Creating a Docker Image

This guide will teach you how to create and configure a Docker image for a custom service in the Panel.

Assumptions

This tutorial uses examples from our core:java-glibc docker image, which can be found on Github. This tutorial also assumes some knowledge of Docker, we suggest reading up if this all looks foreign to you.

Creating the Dockerfile

The most important part of this process is to create the Dockerfile that will be used by the Daemon. Due to heavy restrictions on server containers, you must setup this file in a specific manner.

We try to make use of Alpine Linux as much as possible for our images in order to keep their size down.

# ----------------------------------
# Pterodactyl Core Dockerfile
# Environment: Java (glibc support)
# Minimum Panel Version: 0.6.0
# ----------------------------------
FROM frolvlad/alpine-oraclejdk8:cleaned

MAINTAINER Pterodactyl Software, <support@pterodactyl.io>

RUN apk update \
    && apk upgrade \
    && apk add --no-cache --update curl ca-certificates openssl git tar bash \
    && adduser -D -h /home/container container

USER container
ENV  USER container
ENV  HOME /home/container

WORKDIR /home/container

COPY ./entrypoint.sh /entrypoint.sh

CMD ["/bin/bash", "/entrypoint.sh"]

Lets walk through the Dockerfile above. The first thing you'll notice is the FROM declaration.

FROM frolvlad/alpine-oraclejdk8:cleaned

In this case, we are using frolvlad/alpine-oraclejdk8 which provides us with Java 8 including glibc support which is necessary for certain Minecraft software.

Installing Dependencies

The next thing we do is install the dependencies we will need using Alpine's package manager: apk. You'll notice some specific flags that keep the container small, including --no-cache, as well as everything being contained in a single RUN block.

Creating a Container User

Within this RUN block, you'll notice the useradd command.

adduser -D -h /home/container container

All Pterodactyl containers must have a user named container, and the user home must be /home/container.

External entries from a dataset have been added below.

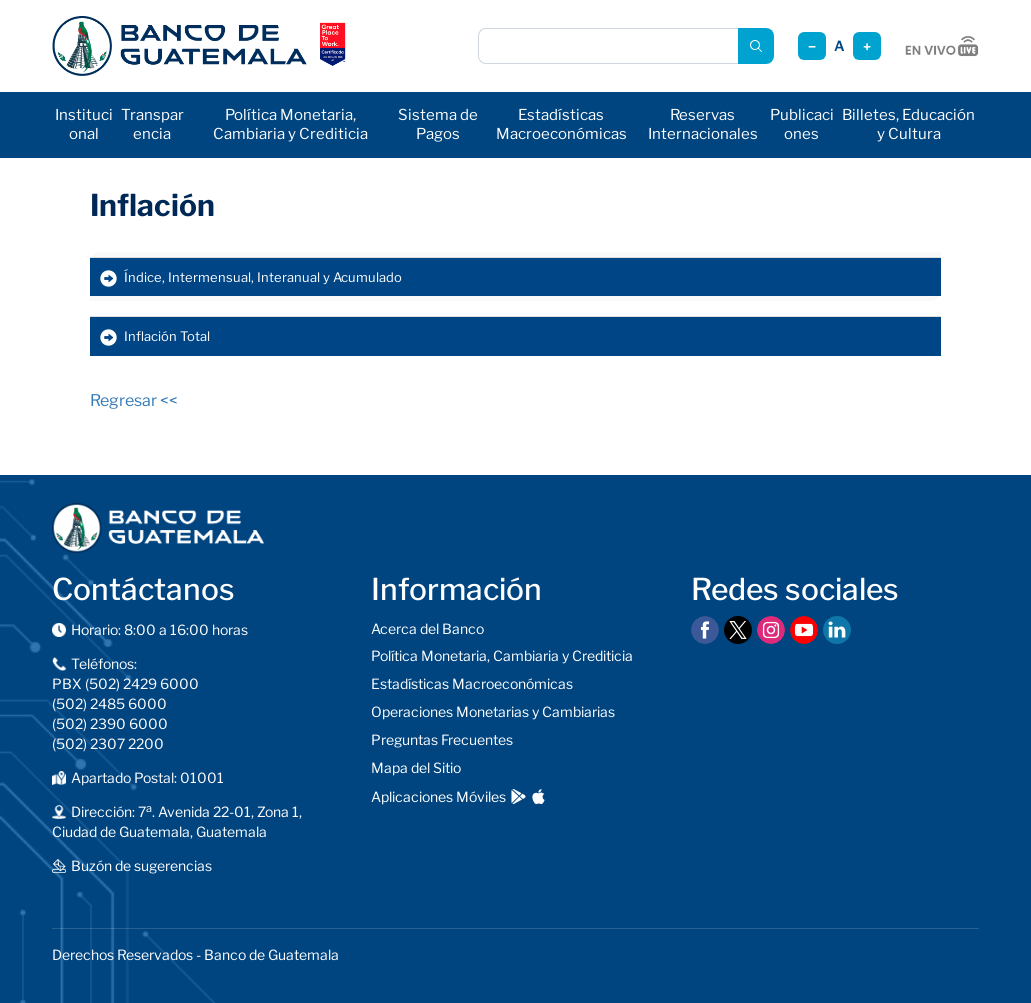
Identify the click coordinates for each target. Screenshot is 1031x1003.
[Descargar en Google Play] (518, 796)
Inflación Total (167, 336)
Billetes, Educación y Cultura (908, 124)
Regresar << (134, 400)
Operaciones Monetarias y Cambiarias (493, 711)
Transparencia (152, 124)
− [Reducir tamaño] (812, 46)
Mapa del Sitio (416, 767)
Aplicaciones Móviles (438, 796)
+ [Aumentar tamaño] (867, 46)
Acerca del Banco (427, 628)
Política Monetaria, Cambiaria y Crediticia (290, 124)
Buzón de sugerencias (141, 865)
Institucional (84, 124)
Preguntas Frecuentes (442, 739)
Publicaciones (802, 124)
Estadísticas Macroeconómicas (561, 124)
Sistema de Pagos (438, 124)
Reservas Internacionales (703, 124)
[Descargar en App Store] (538, 796)
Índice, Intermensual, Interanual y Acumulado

After we create that user, we then define the default container USER as well as a few ENV settings to be applied to things running within the container.

Work Directory & Entrypoint

One of the last things we do is define a WORKDIR which is where everything else will be executed. The WORKDIR must be set the /home/container.

Finally, we need to copy our ENTRYPOINT script into the docker image root. This is done using COPY, after which we define the command to be used when the container is started using CMD. The CMD line should always point to the entrypoint.sh file.

COPY ./entrypoint.sh /entrypoint.sh
CMD ["/bin/bash", "/entrypoint.sh"]

Entrypoint Script

In order to complete this Dockerfile, we will need an entrypoint.sh file which tells Docker how to run this specific server type.

These entrypoint files are actually fairly abstracted, and the Daemon will pass in the start command as an environment variable before processing it and then executing the command.

#!/bin/bash
sleep 5

cd /home/container

# Output Current Java Version
java -version

# Replace Startup Variables
MODIFIED_STARTUP=`eval echo $(echo ${STARTUP} | sed -e 's/{{/${/g' -e 's/}}/}/g')`
echo ":/home/container$ ${MODIFIED_STARTUP}"

# Run the Server
${MODIFIED_STARTUP}

Lets walk though this file. At the top, you'll notice sleep 5. This is not required, but ensures the Daemon has enough time to connect to the container and get everything queued up for display on the user's screen. You can likely reduce this to sleep 2 or remove it entirely.

The second command, cd /home/container, simply ensures we are in the correct directory when running the rest of the commands. We then follow that up with java -version to output this information to end-users, but that is not necessary.

Modifying the Startup Command

The most significant part of this file is the MODIFIED_STARTUP environment variable. What we are doing in this case is parsing the environment STARTUP that is passed into the container by the Daemon. In most cases, this variable looks something like the example below:

STARTUP="java -Xms128M -Xmx{{SERVER_MEMORY}}M -jar {{SERVER_JARFILE}}"

You'll notice some placeholders there, specifically {{SERVER_MEMORY}} and `{{SERVER_JARFILE}}. These both refer to other environment variables being passed in, and they look something like the example below.

SERVER_MEMORY=1024
SERVER_JARFILE=server.jar

There are a host of different environment variables, and they change depending on the specific service option configuration. However, that is not necessarily anything to worry about here.

MODIFIED_STARTUP=`eval echo $(echo ${STARTUP} | sed -e 's/{{/${/g' -e 's/}}/}/g')`

The command above simply evaluates the STARTUP environment variable, and then replaces anything surrounded in curly braces ({{EXAMPLE}}) with a matching environment variable (such as EXAMPLE). Thus, our STARTUP command:

java -Xms128M -Xmx{{SERVER_MEMORY}}M -jar {{SERVER_JARFILE}}

Becomes:

java -Xms128M -Xmx1024M -jar server.jar

Run the Command

The last step is to run this modified startup command, which is done with the line ${MODIFIED_STARTUP}.